During my visit to the archives of the Andy Warhol Museum in Pittsburgh, two years ago, I noticed an interesting name on the purchase order for the cover art of the 1956 jazz album Cool Gabriels on RCA’s Groove label: A.R Lehman. To fans of The Velvet Underground this name will sound familiar, as for the cover art of their first album, The Velvet Underground & Nico (Verve, 1967), Acy R. Lehman was credited for design. This means that the iconic peelable banana cover was not the first cover on which designer Acy Rudi Lehman and artist Andy Warhol have worked together.

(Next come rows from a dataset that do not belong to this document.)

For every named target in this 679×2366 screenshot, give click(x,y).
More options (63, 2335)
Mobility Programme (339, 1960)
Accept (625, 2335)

The cover of Cool Gabriels shows a drawing of seven angels blowing horns, on a plain yellow background. Naive drawings in Warhol’s signature blotted line technique in the Fifties. The contrast between the innocence of this angelic drawing, and the phallic pop art image of the peelable banana, a decade later, could not be bigger!
In the 1998 BBC Wales documentary John Cale, Lou Reed says that he realizes it wasn’t the music of The Velvet Undergound that got them signed to Verve (because neither their avant-garde sound nor the explicit lyrics were exactly middle of the road) but the fact that famous pop artist Andy Warhol was their manager. “When we finally were signed to a record company, really on the basis of Andy. Because Andy said he’d do the cover. I don’t know if we would have gotten a contract if he hadn’t said he’d do the cover… or if Nico wasn’t so beautiful… Who knows…” (fragment starts on 14:20)
But famous pop art artist or not, at a major record company the design of an album cover never is a one man job. You will have an art director overseeing the art department, designers who decide what a cover has to look like and artists who deliver the artwork. In the case of the VU’s first album, Acy R. Lehman was the designer who agreed on an unusual and terribly expensive gatefold cover for just one single record. Warhol’s signed artwork of the peelable banana on front, the name of the band unmentioned. The technical aspect of the banana stickers, by the way, was worked out by Craig Braun (uncredited), who later also produced the working zippers for the Rolling Stones’ Sticky Fingers.
At the inside of the gatefold, Lehman worked with black and white pictures of the band by Factory photographers Nat Finkelstein and Billy Linich (a.k.a. Billy Name).
On the back he used coloured head shots of the band by Paul Morrissey – who managed the Velvets together with Warhol – and a large photo of the band performing on stage, by a photographer called Hugo. Last mentioned photo was famous for being the subject of a lawsuit, causing an unfortunate and considerable delay in sales. Actor and Warhol Superstar Eric Emerson, who is seen hanging upside down in a projection behind the band, claimed his image was used without his permission and sued the record company. But the idea backfired and instead of paying Emerson, Verve removed all albums from the record store shelves and reworked the image. Existing stock got a large black censor sticker on top of the contested Emerson image, and for later pressings the actor was entirely blurred out.
Back to Acy R. Lehman: his carreer lasted well over three decades. His album cover designs or art direction fetched no less than eight nominations for a Grammy Award, and one win (in 1972 for the cover of the album The Siegel-Schwall Band).
He also worked on the cover for the second Velvet Underground album White Light/White Heat (1968). For Lou Reed’s solo carreer, on the RCA label, Lehman signed for the art direction of the album covers for Rock n Roll Animal (1974), Sally Can’t Dance (1974), Lou Reed Live (1975), Metal Machine Music (1975) and Coney Island Baby (1975/1976). One of the Grammy nominations mentioned higher was in 1976 for the album package of Coney Island Baby, as art director (uncredited). Design and photography for this great album were done by Mick Rock.
On the Discogs database there are over 600 credits for Acy R. Lehman cover designs. Not for Cool Gabriels, though. But now you know!